A member of my church came to see me yesterday. She came because she’s agonizing in prayer—seeking from the Lord an answer to a request that’s not for herself, but someone else; that she’s been praying over faithfully for quite some time; and that’s grounded in a deep awareness of who God is, and what prayer is, and what prayer is not. But as “persevering” as her prayers have been — and as deeply devoted to Christ as she is — an answer has not yet come.

At this point, I should probably rush to say that she knows all about the potential and very legitimate “reasons” that her request has not been granted. Perhaps the answer is “not yet.” Maybe God is using this time of prayer and waiting to cultivate some important quality in her life or in the life of the person for whom she’s praying. Perhaps the “open doors” about which she’s been praying would turn out to be the “wrong doors,” if she could see them from God’s loving and all-knowing perspective.

But that doesn’t change the fact that prayer is hard, especially when the incredible promises of scripture don’t seem to align with our experience. In fact, today’s Daily Office features one of those promises:

“Is anyone among you in trouble? Let them pray. Is anyone happy? Let them sing songs of praise. Is anyone among you sick? Let them call the elders of the church to pray over them and anoint them with oil in the name of the Lord. And the prayer offered in faith will make the sick person well; the Lord will raise them up. If they have sinned, they will be forgiven. Therefore confess your sins to each other and pray for each other so that you may be healed. The prayer of a righteous person is powerful and effective.” (James 5:13-16)

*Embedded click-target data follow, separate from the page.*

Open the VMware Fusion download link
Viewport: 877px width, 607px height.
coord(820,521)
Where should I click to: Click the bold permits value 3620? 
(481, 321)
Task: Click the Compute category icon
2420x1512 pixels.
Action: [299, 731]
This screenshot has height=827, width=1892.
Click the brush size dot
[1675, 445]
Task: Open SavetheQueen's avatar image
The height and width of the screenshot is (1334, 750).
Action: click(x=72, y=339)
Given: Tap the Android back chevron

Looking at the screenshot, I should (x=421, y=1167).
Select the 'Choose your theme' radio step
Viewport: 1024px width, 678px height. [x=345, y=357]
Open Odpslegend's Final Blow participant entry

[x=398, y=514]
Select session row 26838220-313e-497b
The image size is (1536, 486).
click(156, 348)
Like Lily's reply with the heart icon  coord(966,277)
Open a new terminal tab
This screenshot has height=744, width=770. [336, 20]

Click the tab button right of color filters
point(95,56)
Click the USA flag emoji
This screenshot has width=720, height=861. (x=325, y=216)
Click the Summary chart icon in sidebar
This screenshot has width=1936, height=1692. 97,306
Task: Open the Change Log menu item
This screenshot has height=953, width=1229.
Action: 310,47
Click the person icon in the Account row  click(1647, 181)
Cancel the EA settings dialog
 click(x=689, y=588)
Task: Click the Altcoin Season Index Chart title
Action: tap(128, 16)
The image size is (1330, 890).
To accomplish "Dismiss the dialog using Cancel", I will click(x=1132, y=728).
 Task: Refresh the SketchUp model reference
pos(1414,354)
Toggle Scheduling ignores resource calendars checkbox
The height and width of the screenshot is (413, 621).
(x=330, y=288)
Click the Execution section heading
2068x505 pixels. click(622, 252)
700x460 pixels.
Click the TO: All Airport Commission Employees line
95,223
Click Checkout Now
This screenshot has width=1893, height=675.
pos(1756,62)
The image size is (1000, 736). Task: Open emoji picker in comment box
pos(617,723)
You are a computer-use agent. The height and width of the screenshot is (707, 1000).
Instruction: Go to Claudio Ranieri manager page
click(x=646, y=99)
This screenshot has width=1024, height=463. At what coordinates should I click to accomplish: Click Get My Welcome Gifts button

Can I explain how we’re supposed to make sense of those occasions when prayer doesn’t “work” the way we hoped it would? No, I cannot. I wonder sometimes if part of the problem is that make prayer all about the “answer” that we’re seeking, while it’s really about the relationship with God and with each other that we experience in the course of our seeking. But with that very thought in mind, I do know these things:

  • I know that my friend is being obedient. There’s trouble; so she’s praying. And she’s doing that not just for the sake of getting some “reward” or “answer” at the end. She’s doing that because she loves the Lord; she trusts Him; and she wants to see Him glorified in the life of the person for whom she’s praying.
  • I know that God is faithful. He keeps His promises; and He neither abandons nor forsakes us. He might not always “answer” in the way or at the time that we thought was best. But in all things, He is working for the good of those who love Him and have been called according to His purpose.
  • And finally, I know – that in the midst of our praying with and for each other – there was healing, just as the Bible said there would be. There was the healing that comes from tears that acknowledge our brokenness and our longing. There was the healing that comes from moments that demonstrate our bond in Christ. There was the healing that comes from the reminder – that even in our incompleteness – God’s Spirit is interceding for us with sighs too deep for words. And maybe, just maybe, “connecting” with those sighs – “resting” in the arms of a Father who longs for us and in us and through us – is the greatest answer of all.